私たちは時空を超えられるか 最新理論が導く宇宙の果て、未来と過去への旅 (サイエンス・アイ新書)

こちらの本もすっかりお馴染みになった松原隆彦先生の書籍なのですが、最初は今まで読んでいた宇宙論の入門的な書籍でかつ最新の書籍ということで、何か焼き直しの知識でも書いてあるかなという程度で読み始めました。ところが、冒頭から相対性理論の宇宙船の浦島効果の話から具体的に宇宙の大きさを理解させるという糸口にすっかり没頭してしまい、これまた一気に読んでしまいました。本書は3部構成の非常に分かりやすい内容で、いわゆる時空とは何かと最新理論から導き出される時空を解明する糸口を丁寧に解説しています。第一部は未来と過去へ行ける可能性、いわゆるタイムマシンの話を糸口に現在考えられている時空の姿を説明していきます。いわゆる相対性理論のウラシマ効果で、未来へ行ける可能性はまあ読んだことがある方も多いのかと思いますが、それに加えてワームホールを利用した過去へのタイムマシンの理論的可能性が分かりやすく説明されており、初めて過去へのタイムマシンも理論的に可能性があることを知りました。
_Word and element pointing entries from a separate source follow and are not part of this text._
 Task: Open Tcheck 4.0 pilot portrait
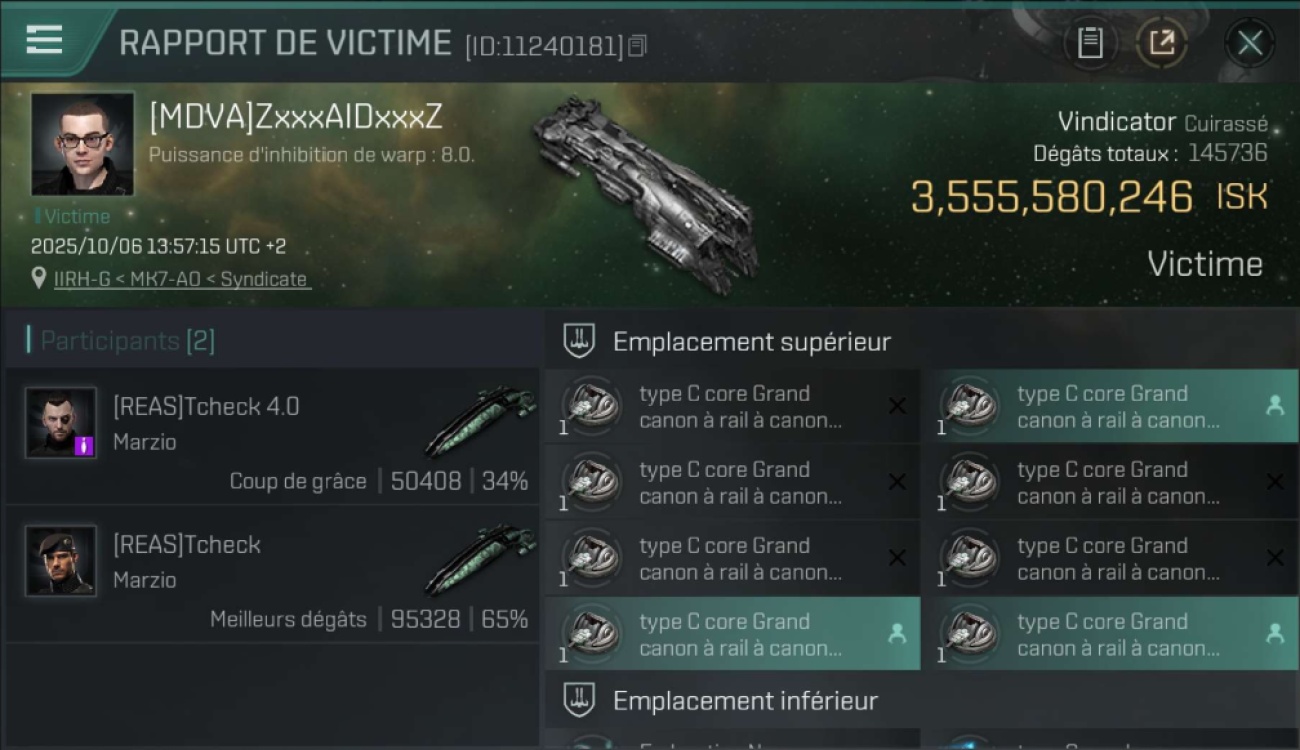point(61,423)
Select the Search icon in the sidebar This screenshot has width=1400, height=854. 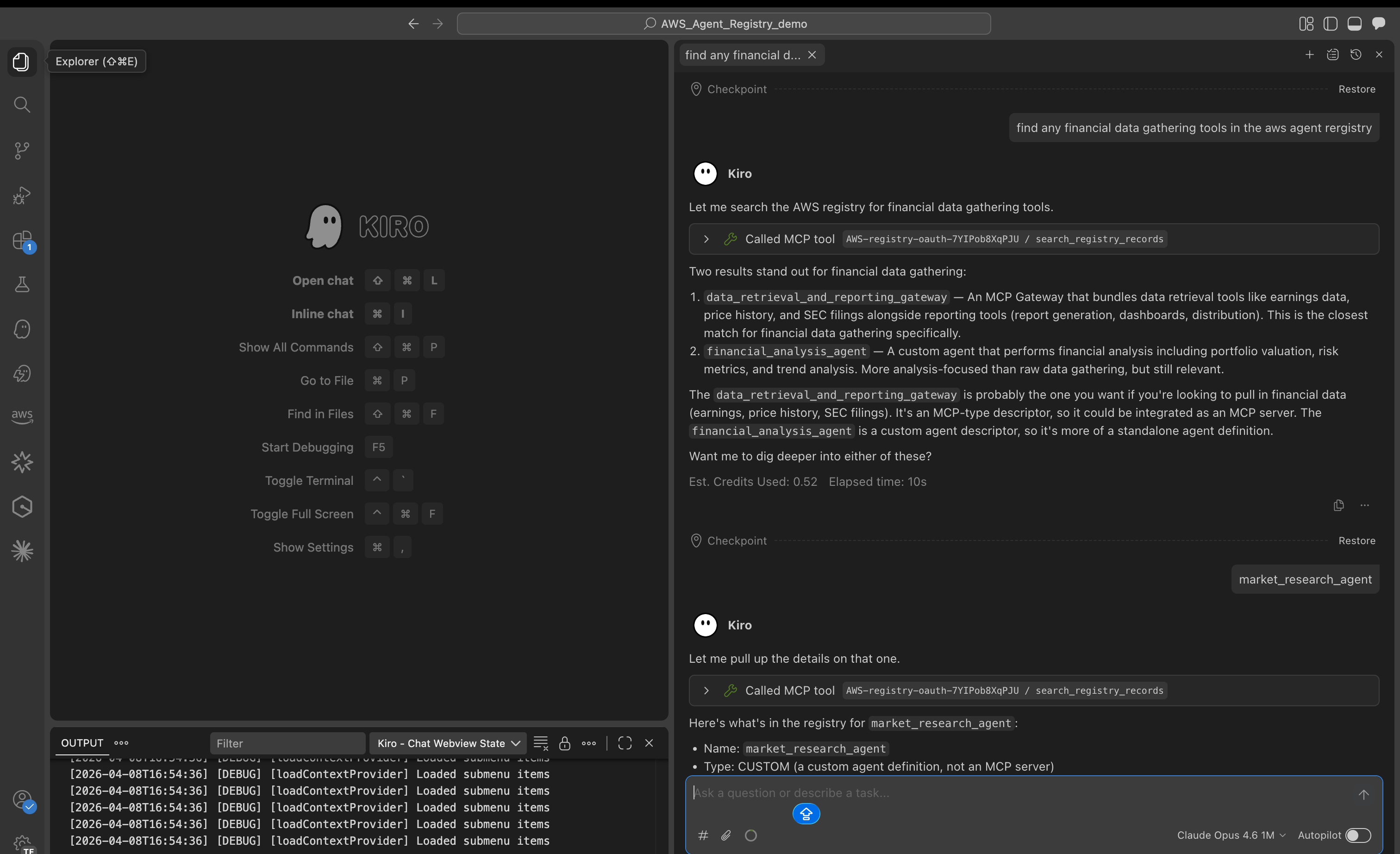(22, 104)
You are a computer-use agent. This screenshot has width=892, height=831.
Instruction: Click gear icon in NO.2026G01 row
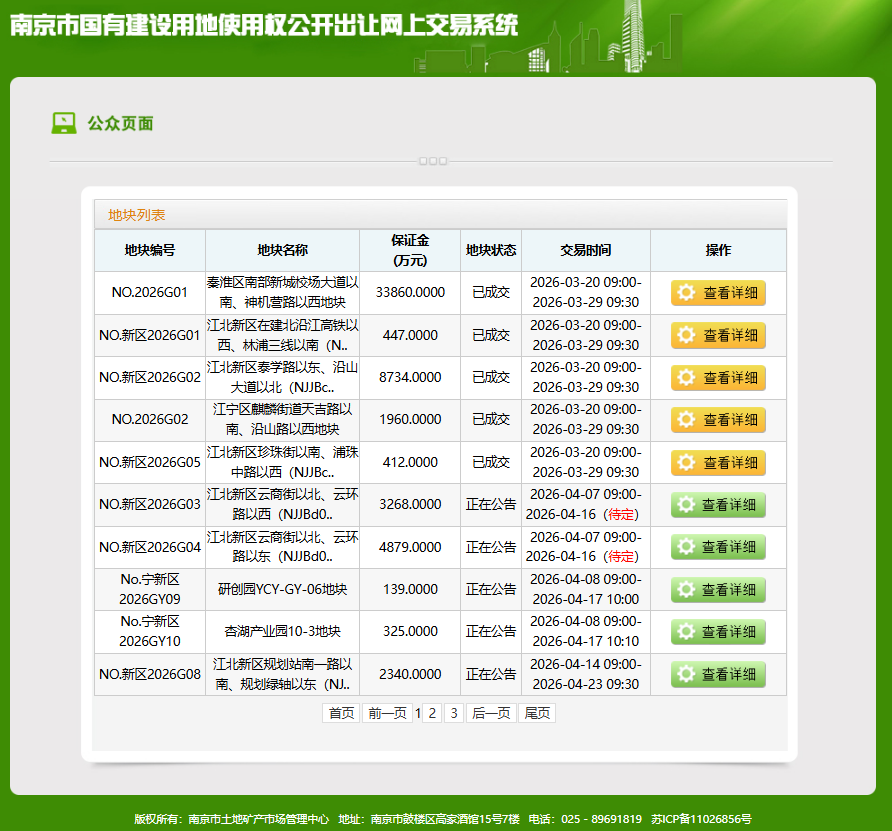click(x=686, y=293)
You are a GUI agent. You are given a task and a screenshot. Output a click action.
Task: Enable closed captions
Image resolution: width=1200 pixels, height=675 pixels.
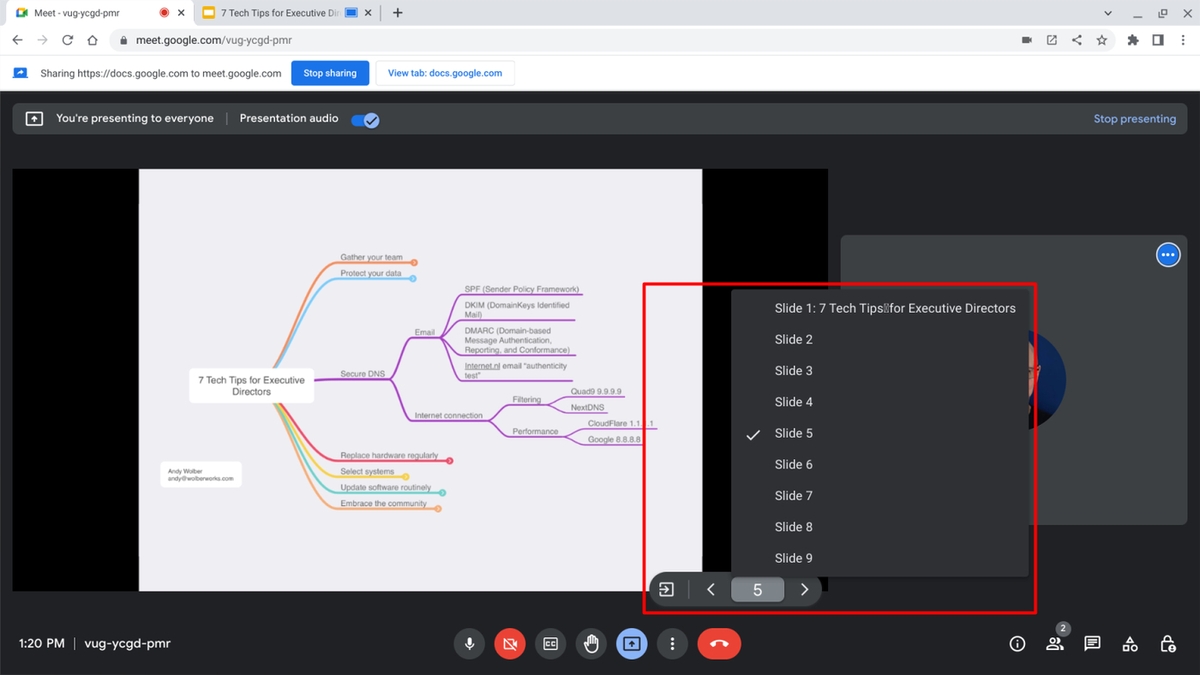[x=550, y=643]
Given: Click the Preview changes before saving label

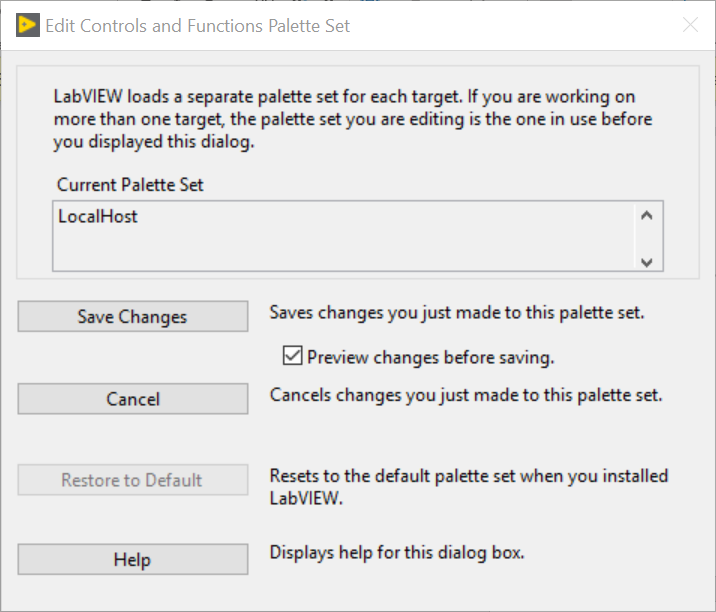Looking at the screenshot, I should (430, 357).
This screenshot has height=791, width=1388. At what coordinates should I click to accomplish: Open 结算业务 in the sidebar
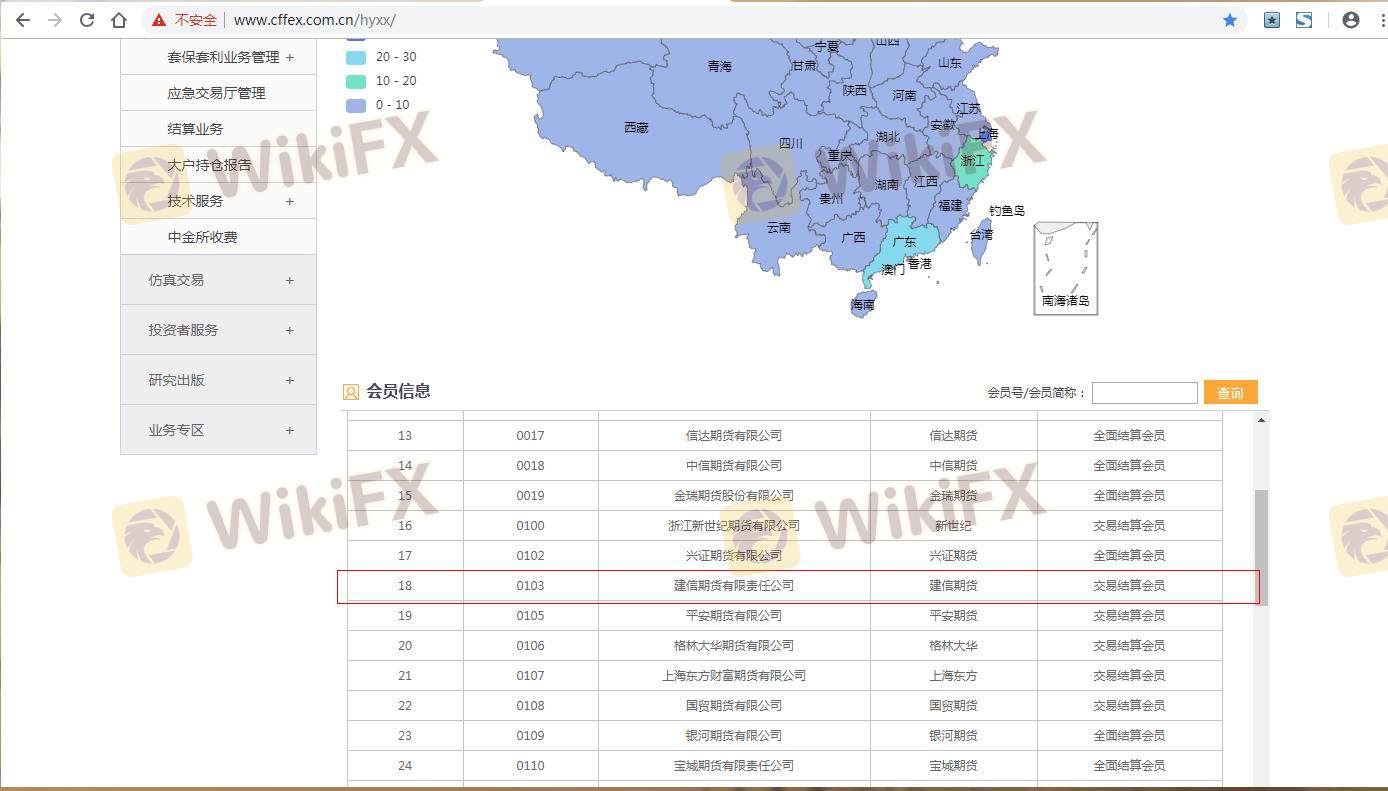coord(195,129)
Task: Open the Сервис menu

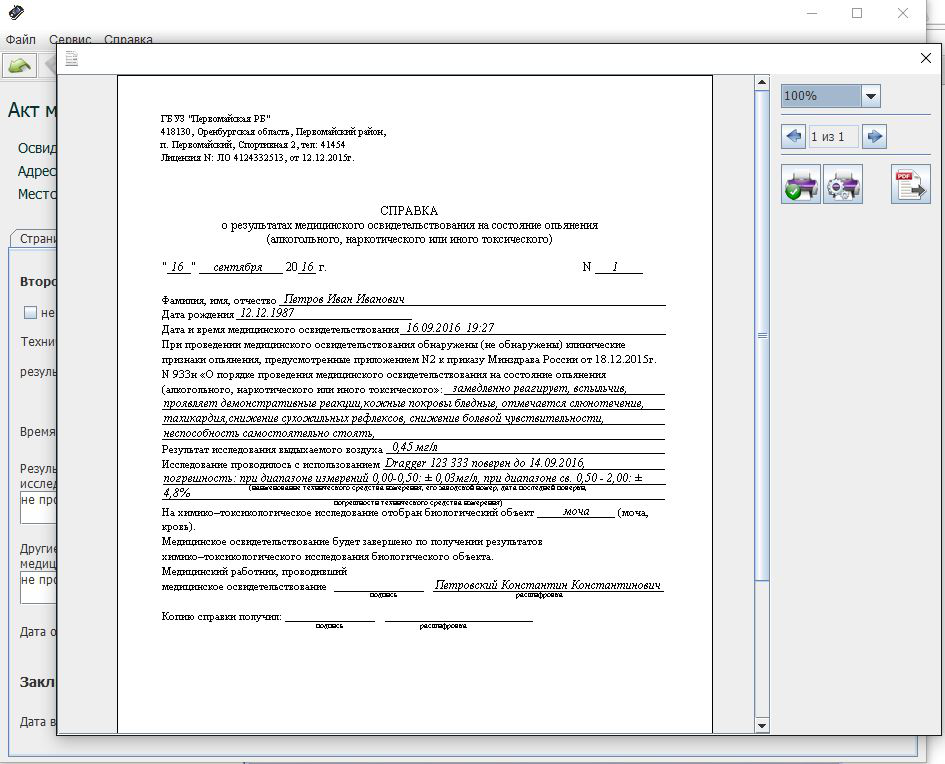Action: click(x=70, y=40)
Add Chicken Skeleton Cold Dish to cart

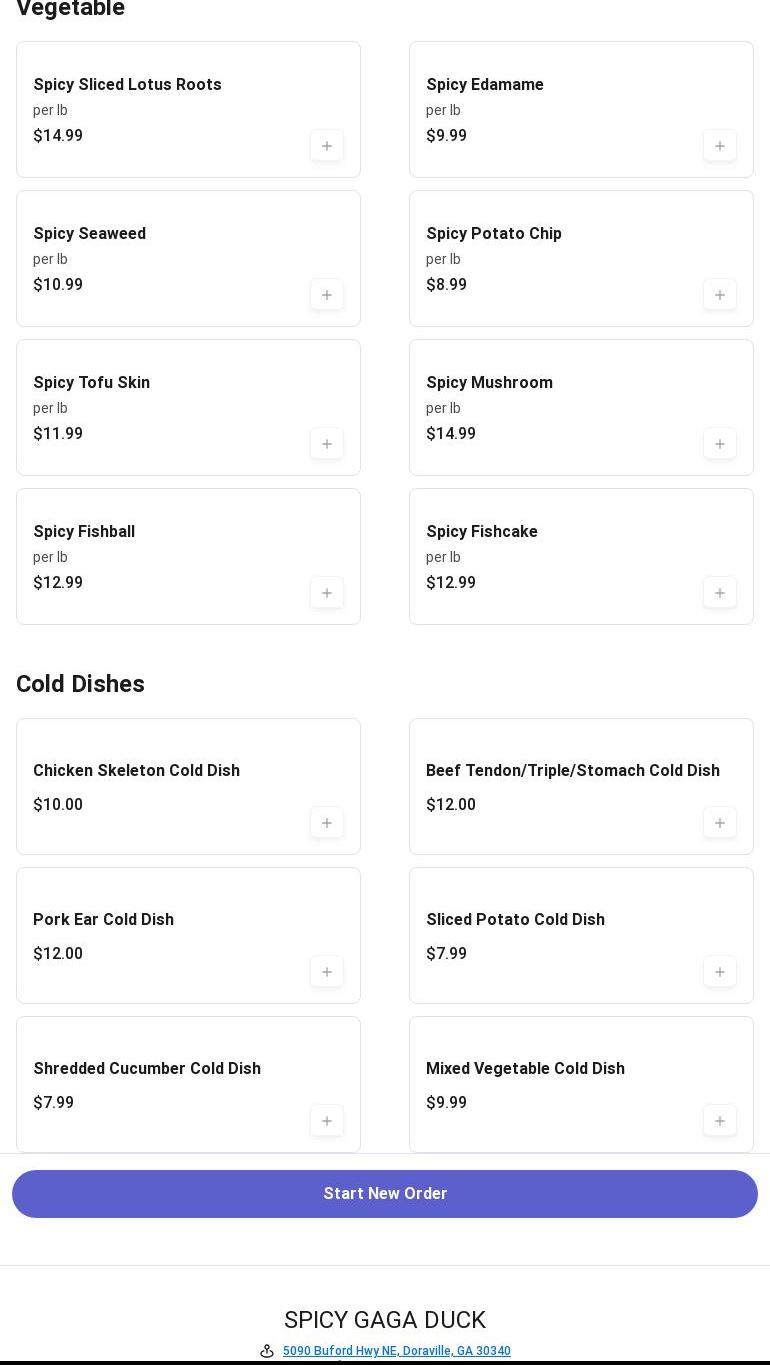point(327,823)
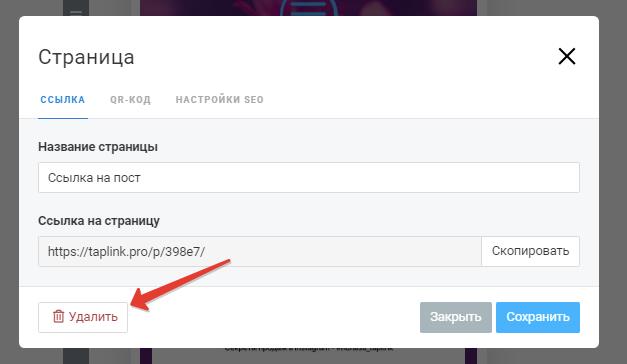This screenshot has height=364, width=627.
Task: Click the dimmed backdrop right of the dialog
Action: click(x=613, y=182)
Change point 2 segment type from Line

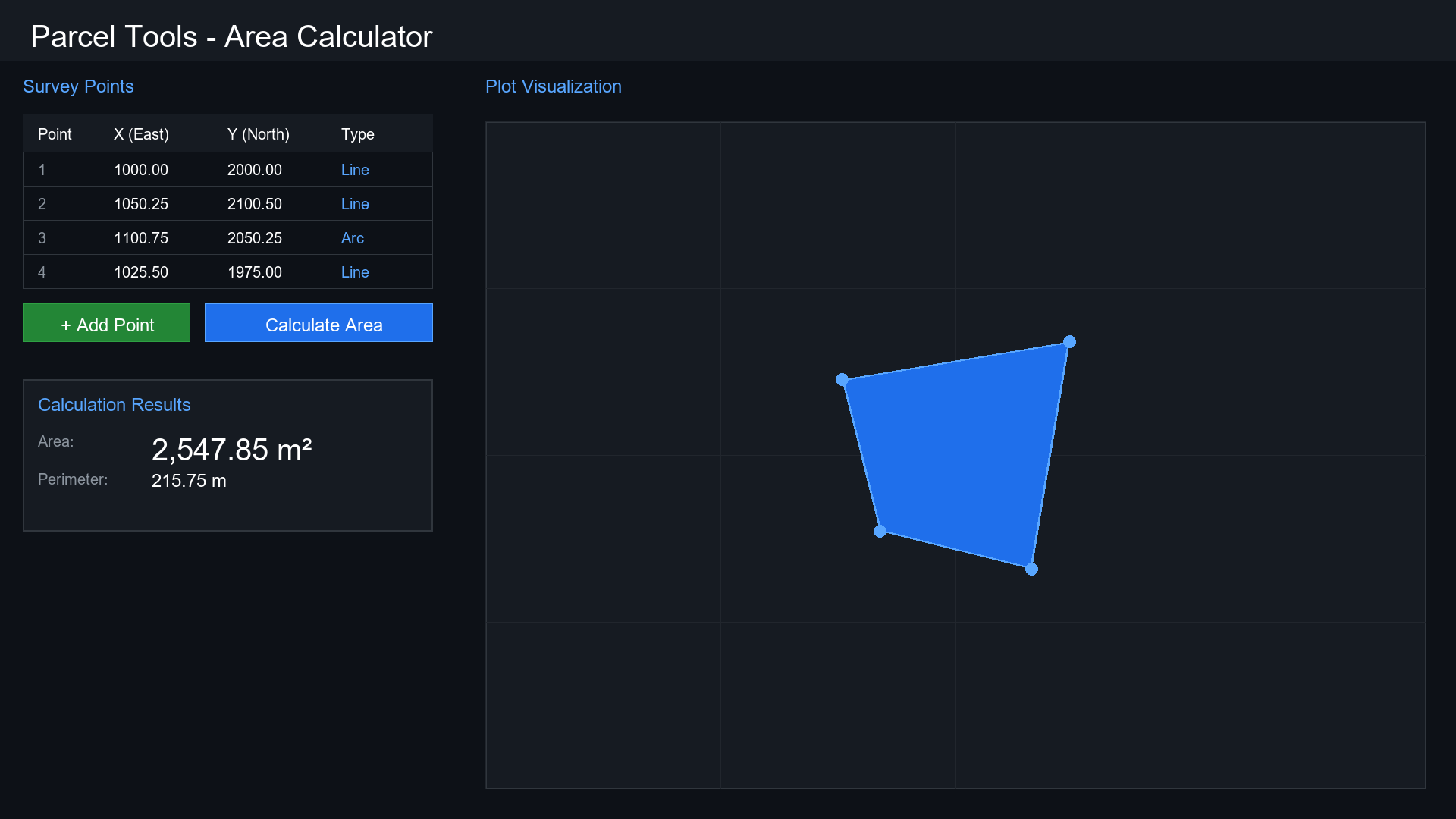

 第二部は宇宙の大きさの話から、空間的な広がりの時空の話になっていきます。他の書籍でも述べられていることが多いのですが、いわゆる事象の地平線である160億光年の大きさのイメージを分かりやすく解説したあとに、新しい切り口では、では宇宙が「無限大」であったらということはどういうことなのかを解説してくれています。単に果てしなく広いことと、無限大であることは全く別個の可能性があるということで、想像できない宇宙の大きさも「無限大」という括りにしてしまうとそれこそ量子論の多世界解釈も含めたすべての可能性が網羅されてしまう概念だということは分かりました。普段は莫大な大きさ的に使っている「無限大」ですが、そもそも概念自体が違うのだということがよく分かります。
 そして最後の第三部は項数こそ少ないものの、本書の核心が述べられている章で、人間原理の解説から、始まって他の書籍でも触れていたイットフロムビットの話をしつつ、目新しかったのが他の書籍ではさらっと触れているシミュレーションワールドの可能性を詳しく解説してあるところが斬新でした。本書ではワードとしては出てきませんが、同様の概念としてホログラフィック理論があるのは知っていましたが、第一部の時間の話と第二部の空間の概念を丁寧に解説したあとに、映画の「マトリックス」のようなこの世界がシミュレーションである可能性を宇宙論の第一任者が語るのですから、宇宙論というのは止められない!?というか本当に摩訶不思議な理論で興味が尽きません。確かにこれだけ不思議な世界が、ちっぽけなただの人間が解読した物理法則に従う理由を突き詰めると、案外説得力がある!?ように思えるのも不思議です。
 もちろん、現実に生きている自身も含めてなかなかイメージするのは難しい概念なのですが、毎度のことながら宇宙論を突き詰めると、現実の世界が非常にあやふやなものに感じてくるというところが、宇宙論が魅力的に思える理由なのかも知れません。
 最後の文章で、ことの是非を確かめるには将来的に事象のホライズンである時空を超える術を持つしかないと述べられていますが、タイトル通りまさにそこが肝心だと思います。この先の気が遠くなるほど残されている時間の中で、人類がきちんと進化の歩みを進めていければ、この「時空」の先を確かめて、宇宙の本質を理解できる可能性もゼロではないというところが救いでしょうか。数千年後、数万年後の人類がどこまで解明しているのかが本当に楽しみです!